**DIRECTIVE**
From the listing below, keep only the lines containing the string "screenshot" and copy each one out.

--- --- ---

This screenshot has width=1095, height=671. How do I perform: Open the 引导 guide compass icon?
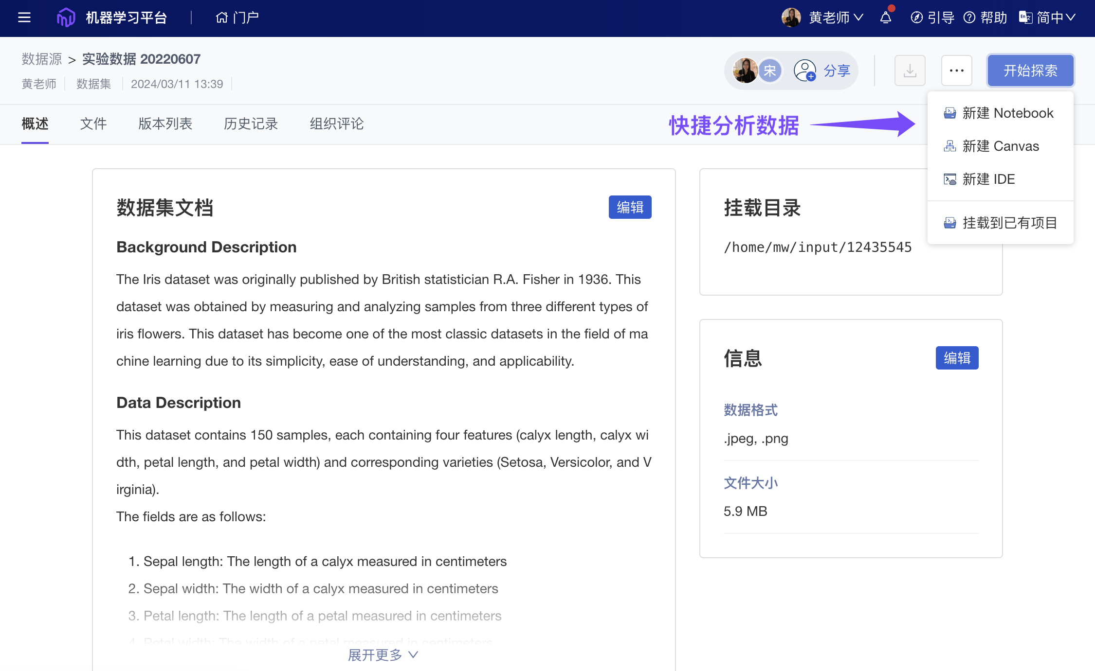point(917,18)
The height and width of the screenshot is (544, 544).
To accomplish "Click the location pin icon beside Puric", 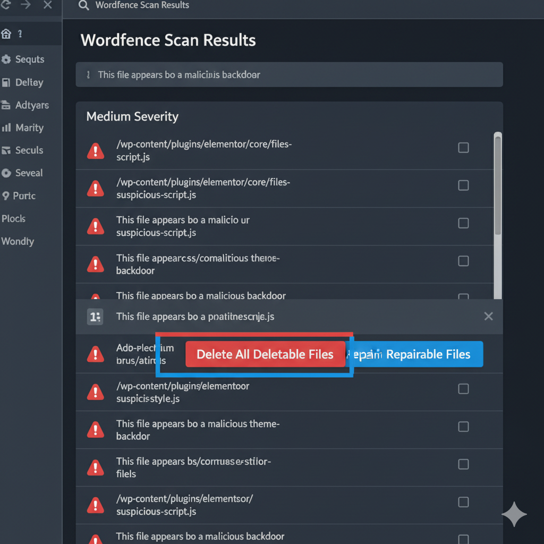I will tap(6, 196).
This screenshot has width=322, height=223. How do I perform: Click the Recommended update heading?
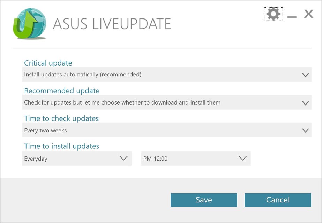click(61, 91)
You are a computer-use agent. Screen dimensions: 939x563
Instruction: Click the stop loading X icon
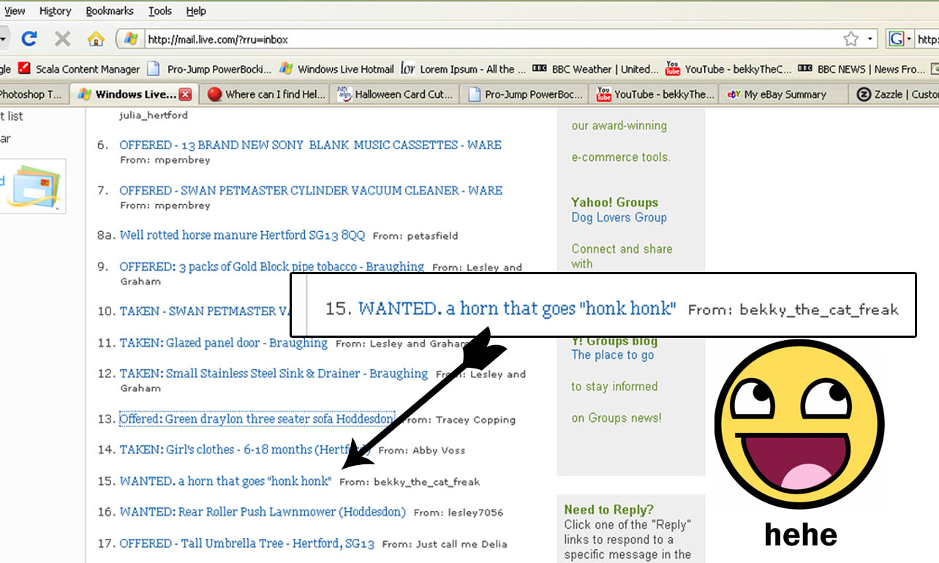click(63, 39)
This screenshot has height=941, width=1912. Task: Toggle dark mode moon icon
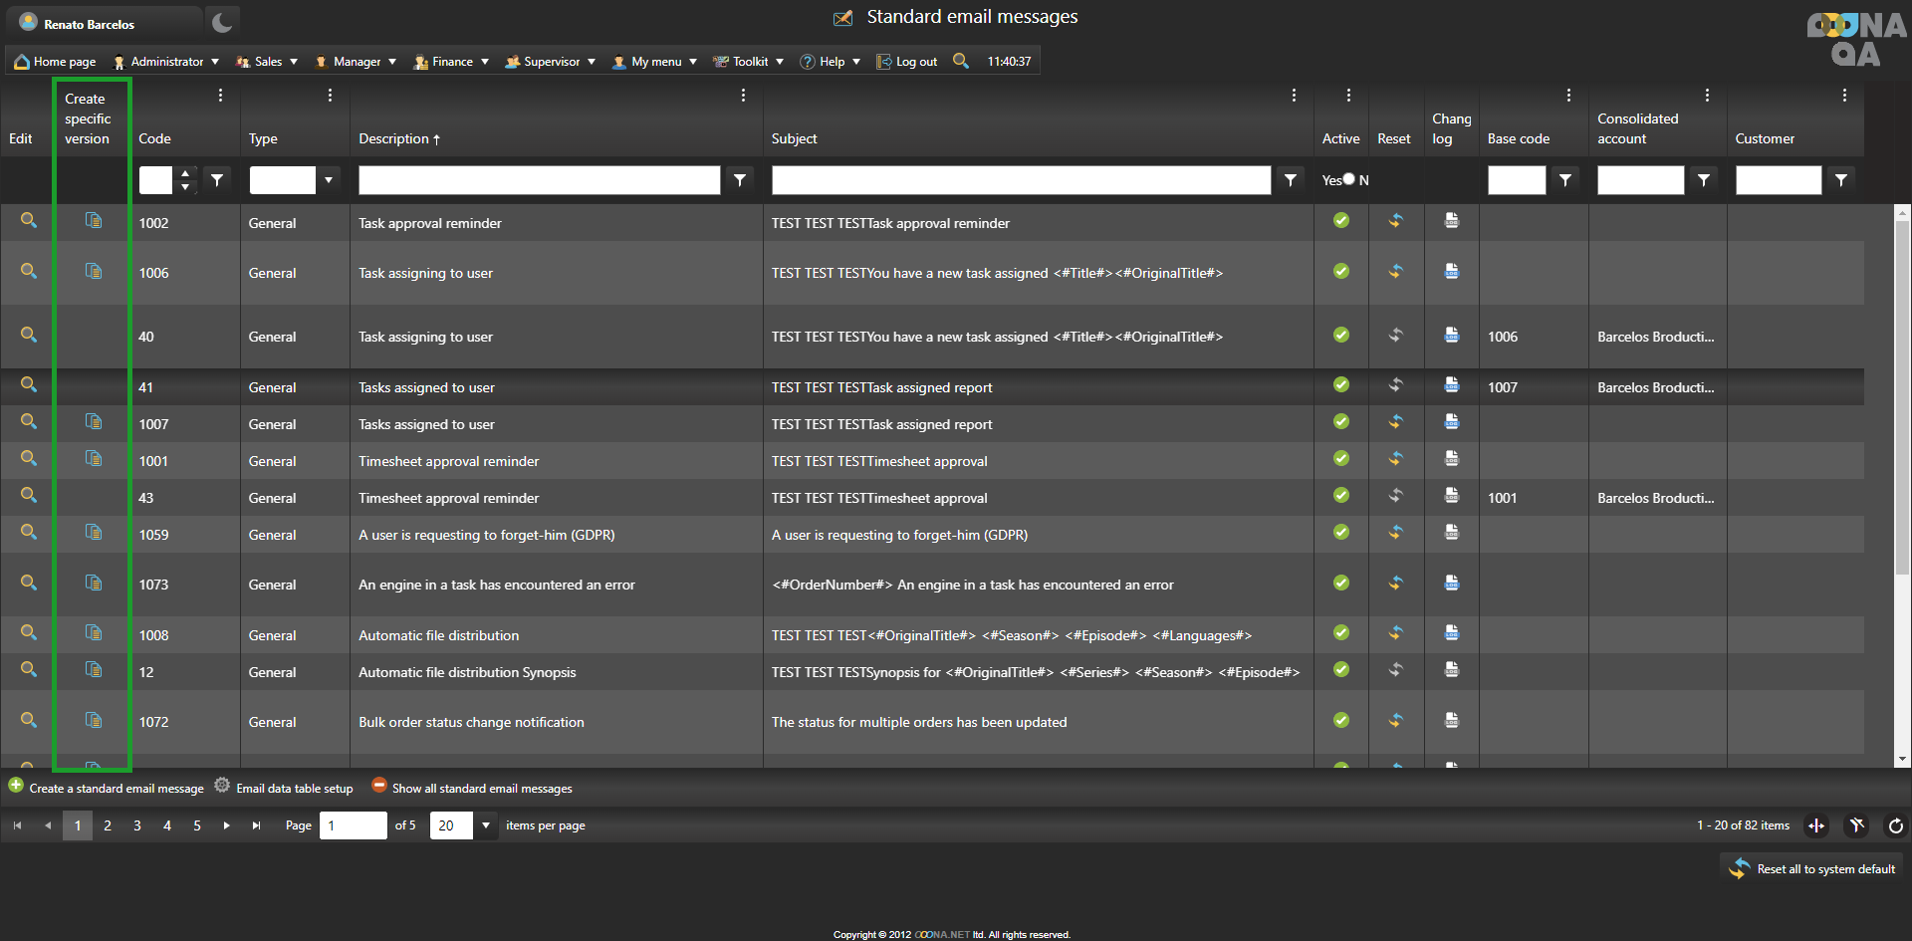click(222, 22)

--- --- ---

**EXERCISE RESULT**
This screenshot has width=1095, height=671. How do I perform: Open the 引导 guide compass icon?
The height and width of the screenshot is (544, 544).
This screenshot has width=322, height=223. How do I perform: Click the Recommended update heading?
This screenshot has height=941, width=1912. Task: Toggle dark mode moon icon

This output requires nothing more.